## Exercise details
Please reproduce the listing below with "screenshot" switched to "image" and nothing else altered, and leave out the pictures.

## Supplied data
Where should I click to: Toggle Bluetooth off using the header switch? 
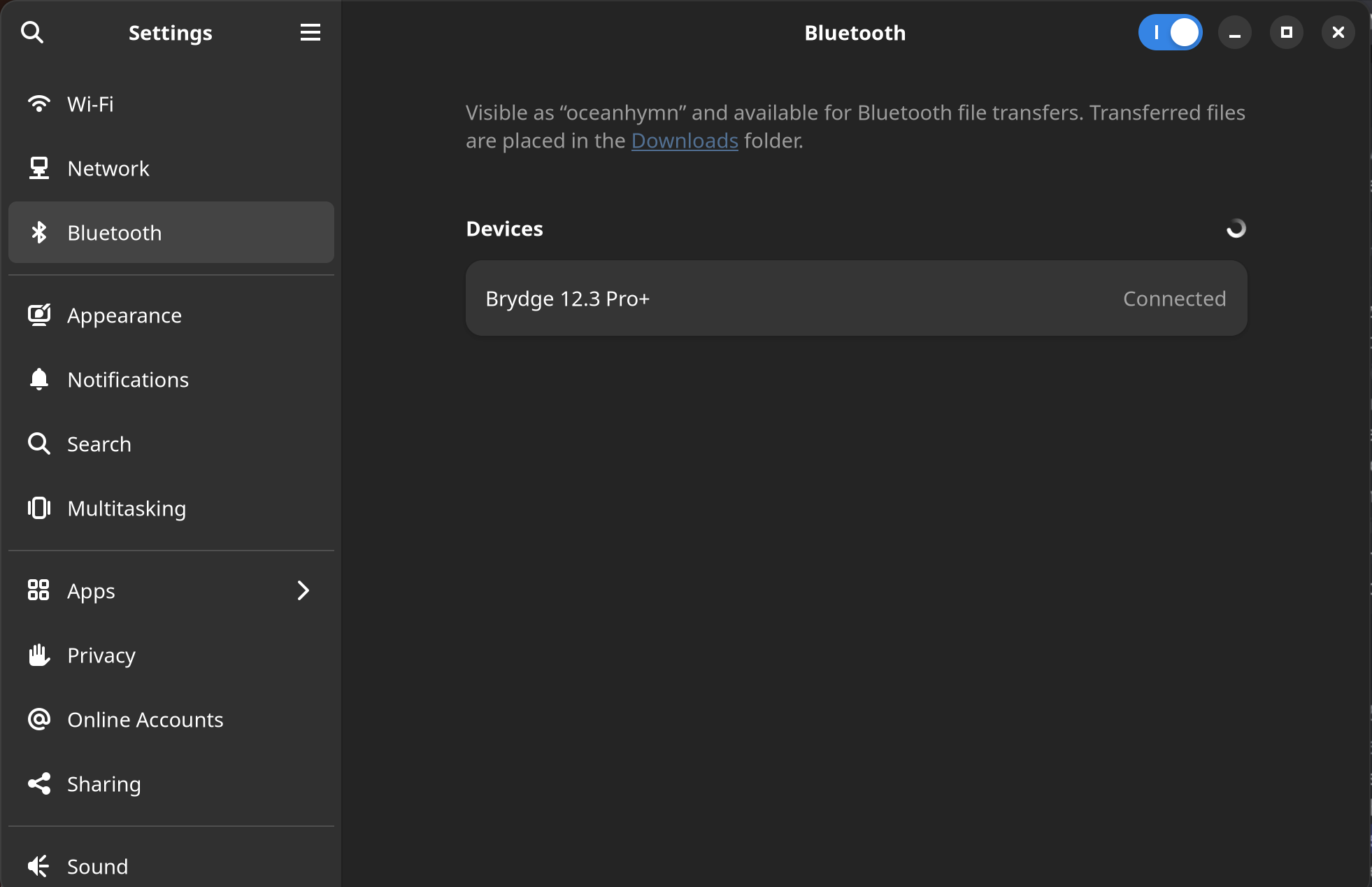(x=1171, y=32)
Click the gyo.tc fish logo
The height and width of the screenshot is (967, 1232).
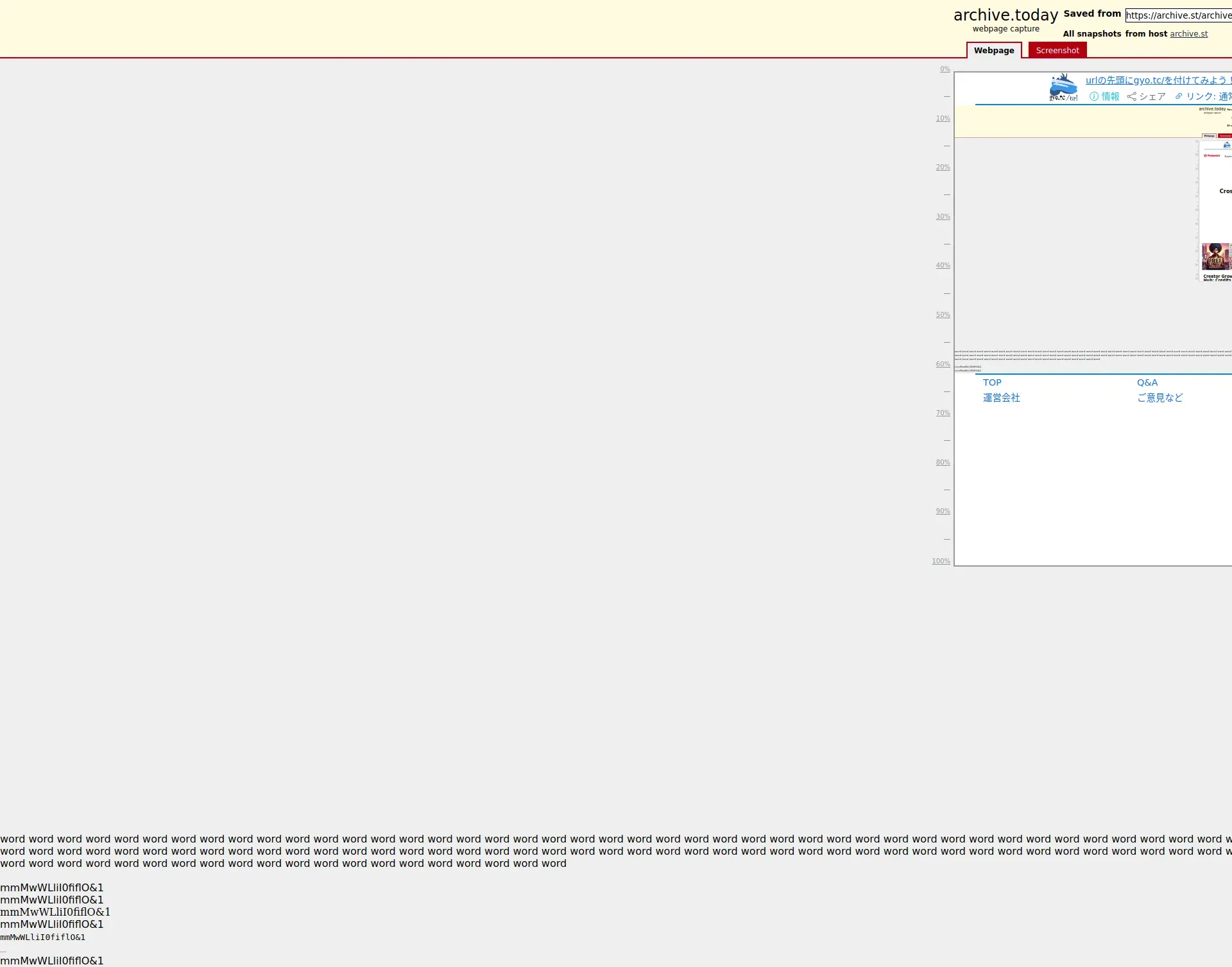1063,87
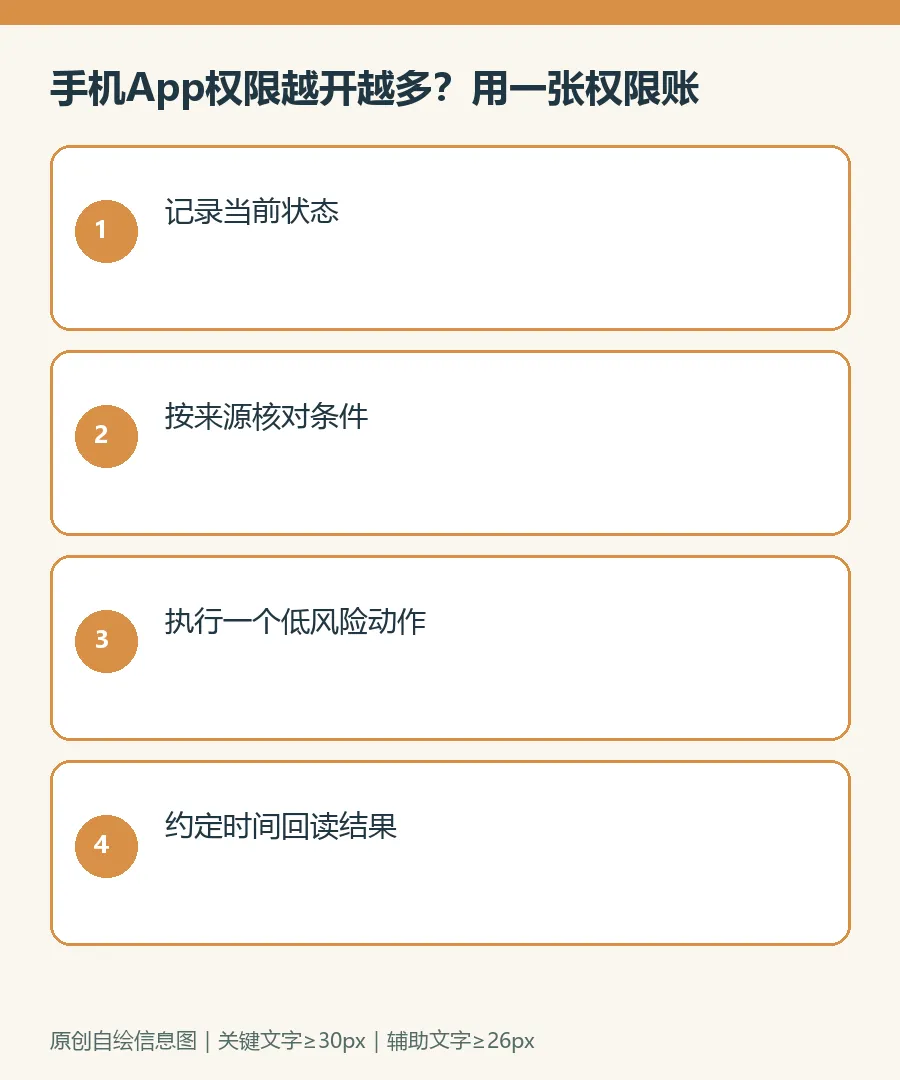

## Exercise answer
Where should I click to: Toggle Bluetooth off using the header switch? 
(x=1171, y=32)
Click the gyo.tc fish logo
The height and width of the image is (967, 1232).
1063,87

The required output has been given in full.